Celia Fisher is the Marie Ward Doty University Chair in Ethics, professor of psychology, and founding director of the Fordham University Center for Ethics Education and the National Institutes of Health–funded HIV and Drug Abuse Prevention Research Ethics Training Institute. Through her teaching, federally supported research grants, and national leadership, she is devoted to promoting justice and reducing health disparities among socially and economically marginalized populations. She has published more than 300 articles, edited eight books, and is the author of Decoding the Ethics Code: A Practical Guide for Psychologists, now in its 5th edition. Her honors include a Lifetime Achievement Award for Excellence in Human Research Protections, an American Psychological Association Award for Outstanding Contributions to Ethics Education, and appointment as fellow of the American Association for the Advancement of Science.

Celia Fisher

Iftekhar Hasan is a University Professor and serves as the E. Gerald Corrigan Chair in International Business and Finance at the Gabelli School of Business at Fordham University. He also serves as a scientific advisor at the Central Bank of Finland and a research fellow at the Financial Institution Center at the Wharton School. A Fulbright scholar and a Fulbright selector, he also has been a Louis Bachelier Fellow in France, a Shimomura Fellow in Japan, a Bursa Malaysia Chair in Malaysia, and a Changjiang Scholar in China. He is the managing editor of the Journal of Financial Stability

Iftekhar Hasan

Bryan N. Massingale is a professor of theological and social ethics and holds the James and Nancy Buckman Chair in Applied Christian Ethics at Fordham University.
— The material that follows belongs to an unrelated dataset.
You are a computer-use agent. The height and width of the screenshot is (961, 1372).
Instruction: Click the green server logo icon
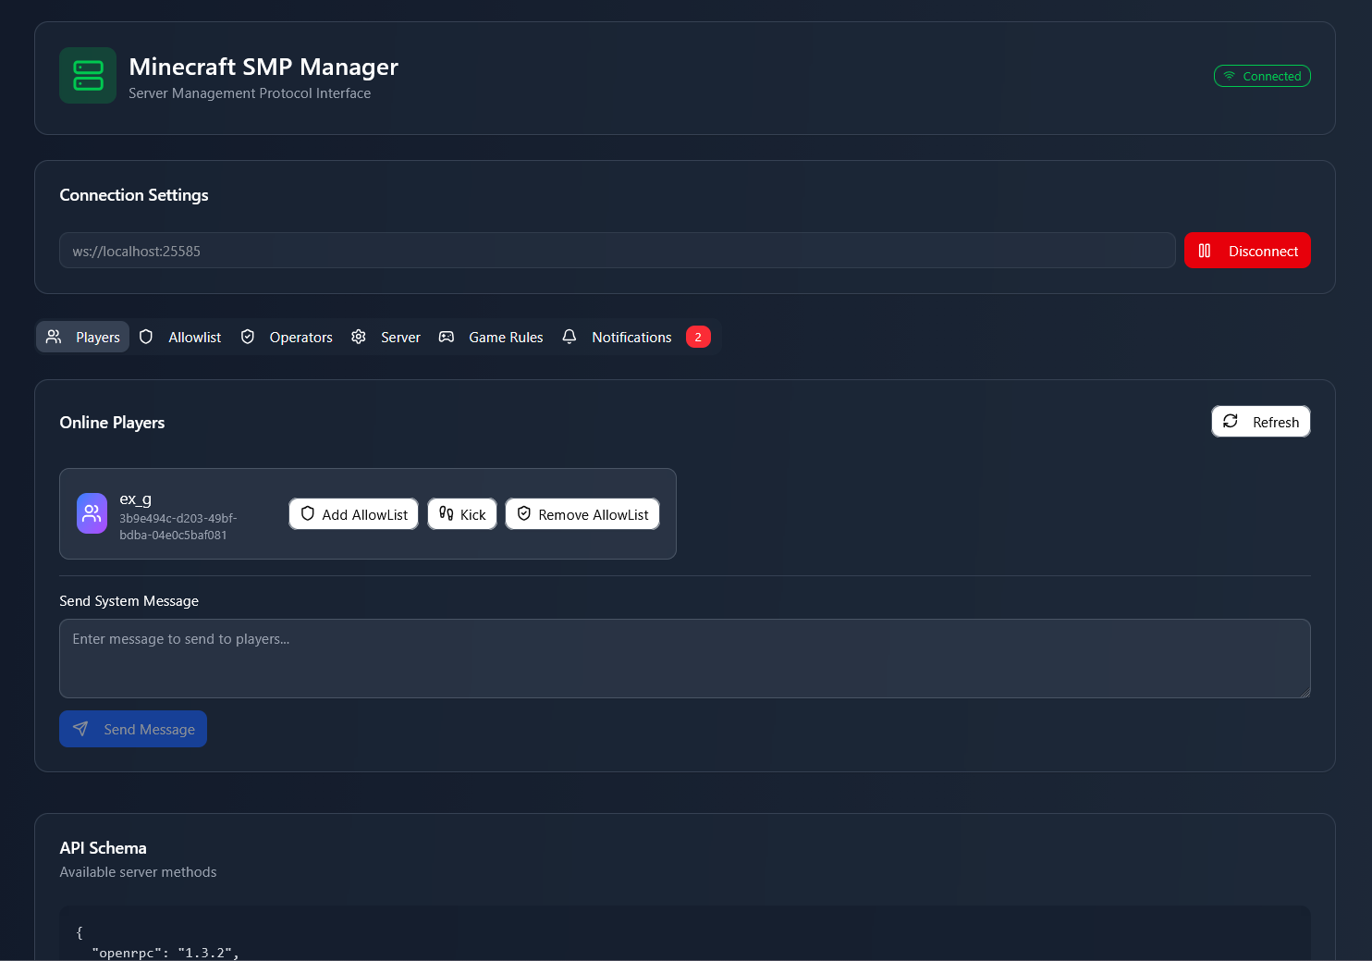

A priest of the Catholic Archdiocese of Milwaukee, he is the current president of the Society of Christian Ethics, a past convener of the Black Catholic Theological Symposium, and a former president of the Catholic Theological Society of America. Father Massingale is the author of two books and more than 170 articles, book chapters, and book reviews. An award-winning scholar, teacher, and activist, he frequently addresses issues of racial and sexual justice in venues such as NPR, ABC News, PBS NewsHour, HuffPost, Canadian Public Radio, The South African Times, and the Associated Press. He is a leader of a network of Catholic thought leaders advocating the full inclusion of LGBTQ persons in both society and the faith community.